Western esotericism and psychology
| Part of a series on |
| Esotericism |
|---|
| Part of a series on |
| Psychology |
|---|
Western esotericism and psychology surveys the documented exchanges between Western esotericism—including Westernized hybrids of Asian traditions—and selected areas of psychology, psychotherapy, and popular psychology. From the late eighteenth century onward, conduits such as animal magnetism and early hypnosis (reinterpreted from mesmeric “somnambulism”), Spiritualism/psychical research, and fin de siècle occultism and comparative projects created channels by which esoteric repertoires (e.g., alchemy, astrology, and subtle body schemes) were translated into psychological idioms or embedded in therapeutic and self-development techniques.
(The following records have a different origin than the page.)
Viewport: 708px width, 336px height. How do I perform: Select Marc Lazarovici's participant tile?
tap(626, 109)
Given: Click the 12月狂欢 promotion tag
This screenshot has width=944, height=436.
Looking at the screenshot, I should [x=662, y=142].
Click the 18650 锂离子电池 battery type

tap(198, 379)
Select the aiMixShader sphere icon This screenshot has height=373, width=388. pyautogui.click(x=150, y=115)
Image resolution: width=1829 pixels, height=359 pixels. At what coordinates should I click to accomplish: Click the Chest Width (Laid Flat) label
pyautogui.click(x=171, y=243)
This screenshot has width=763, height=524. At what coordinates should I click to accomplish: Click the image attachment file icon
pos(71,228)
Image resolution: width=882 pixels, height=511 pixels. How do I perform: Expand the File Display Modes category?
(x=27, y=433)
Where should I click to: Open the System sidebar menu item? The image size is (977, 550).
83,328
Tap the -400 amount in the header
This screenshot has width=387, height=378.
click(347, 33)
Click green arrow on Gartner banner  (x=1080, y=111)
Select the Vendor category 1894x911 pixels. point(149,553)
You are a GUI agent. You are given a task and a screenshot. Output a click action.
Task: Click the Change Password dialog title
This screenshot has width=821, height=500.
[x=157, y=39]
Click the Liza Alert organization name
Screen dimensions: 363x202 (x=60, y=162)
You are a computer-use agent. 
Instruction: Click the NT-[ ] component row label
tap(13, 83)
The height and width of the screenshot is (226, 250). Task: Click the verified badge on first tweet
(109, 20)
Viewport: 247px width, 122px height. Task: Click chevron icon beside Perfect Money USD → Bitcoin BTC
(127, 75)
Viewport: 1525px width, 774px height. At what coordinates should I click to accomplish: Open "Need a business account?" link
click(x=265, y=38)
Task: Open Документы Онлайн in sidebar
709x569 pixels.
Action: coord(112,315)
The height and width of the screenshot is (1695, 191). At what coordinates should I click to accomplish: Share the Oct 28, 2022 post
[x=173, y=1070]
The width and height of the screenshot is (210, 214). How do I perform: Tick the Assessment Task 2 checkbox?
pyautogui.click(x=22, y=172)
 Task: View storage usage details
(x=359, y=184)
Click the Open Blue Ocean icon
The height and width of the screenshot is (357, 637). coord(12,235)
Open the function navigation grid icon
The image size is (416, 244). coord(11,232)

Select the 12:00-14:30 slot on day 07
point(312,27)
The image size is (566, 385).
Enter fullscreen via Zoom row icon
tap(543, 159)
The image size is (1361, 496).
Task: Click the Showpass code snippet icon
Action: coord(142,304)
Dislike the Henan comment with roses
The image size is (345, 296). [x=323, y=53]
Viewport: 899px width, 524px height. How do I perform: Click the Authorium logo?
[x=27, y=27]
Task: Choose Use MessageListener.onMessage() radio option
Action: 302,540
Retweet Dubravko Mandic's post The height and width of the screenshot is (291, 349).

In the twentieth century, these exchanges were variously articulated in analytical psychology (including Jung’s alchemical hermeneutics), humanistic workshop cultures and the human potential movement, transpersonal psychology, and symbolic counselling that repurposed oracular media (e.g., tarot, astrology, or the I Ching).
Rather than a single genealogy, historians emphasise plural processes of transmission, translation, and hybridisation across specific networks and publics—among them Theosophy (with codified chakras and subtle bodies), Anthroposophy (linking esoteric doctrines to pedagogical and para-clinical projects), the Eranos circle (mediating Jungian hermeneutics and history-of-religions), and late-modern markets often labelled “New Age”. Sociological accounts frame the broader diffusion via the late-modern “cultic milieu” and “occulture”, which describe how esoteric symbols and narratives circulate beyond formal religion through publishing, workshops, retreats and wellness/coaching niches, where psychologised self-work became a prominent vector of reception.